WORK TASK » Transcribed word for word, the lines below from the one with "The height and" through the last line of the records form the answer; no picture is to be included.

RECORDS PROVIDED »
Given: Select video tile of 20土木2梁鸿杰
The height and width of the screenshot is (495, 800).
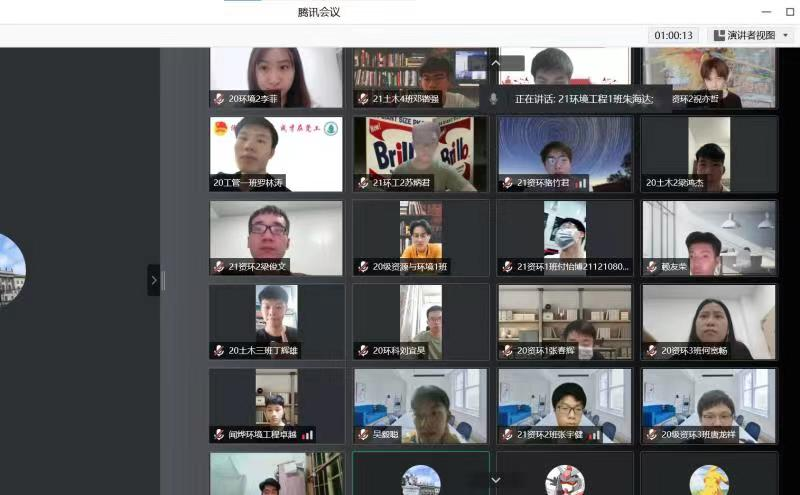Looking at the screenshot, I should pyautogui.click(x=709, y=153).
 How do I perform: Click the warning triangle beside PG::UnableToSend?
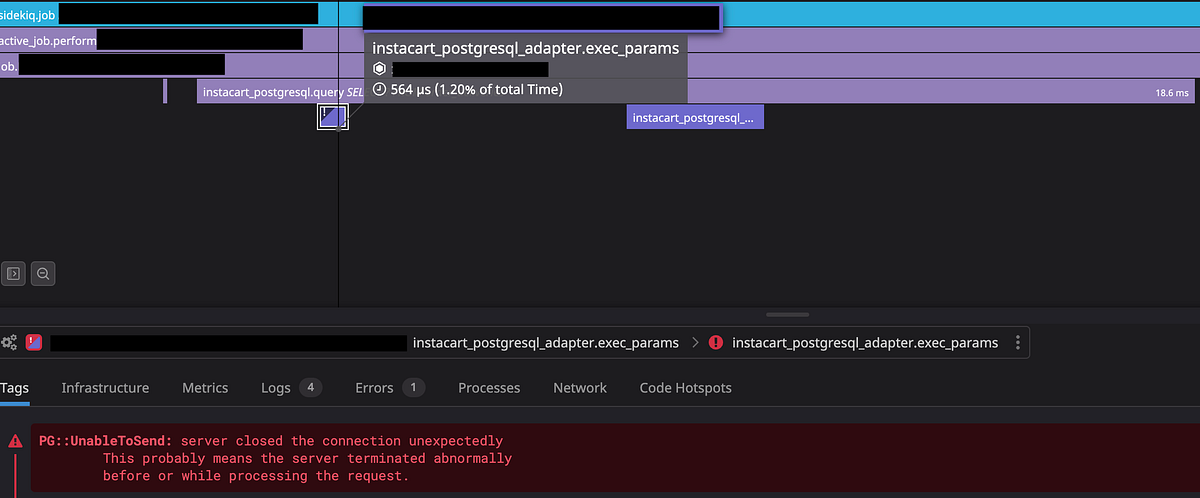click(x=15, y=441)
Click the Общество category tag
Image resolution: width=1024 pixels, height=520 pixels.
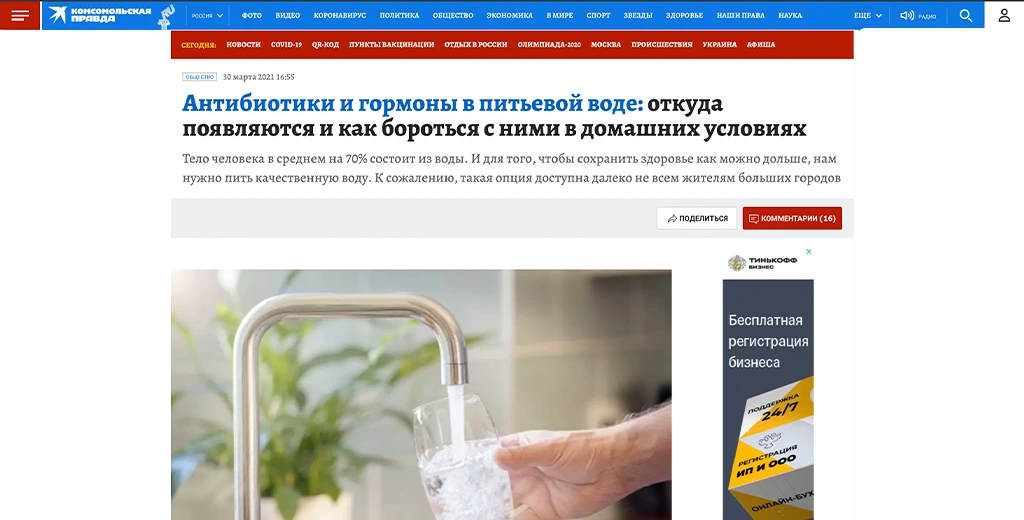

THE COMPLETED TASK »
The height and width of the screenshot is (495, 800).
Looking at the screenshot, I should pyautogui.click(x=709, y=153).
 How do I perform: Click the warning triangle beside PG::UnableToSend?
click(x=15, y=441)
Click the Общество category tag
Image resolution: width=1024 pixels, height=520 pixels.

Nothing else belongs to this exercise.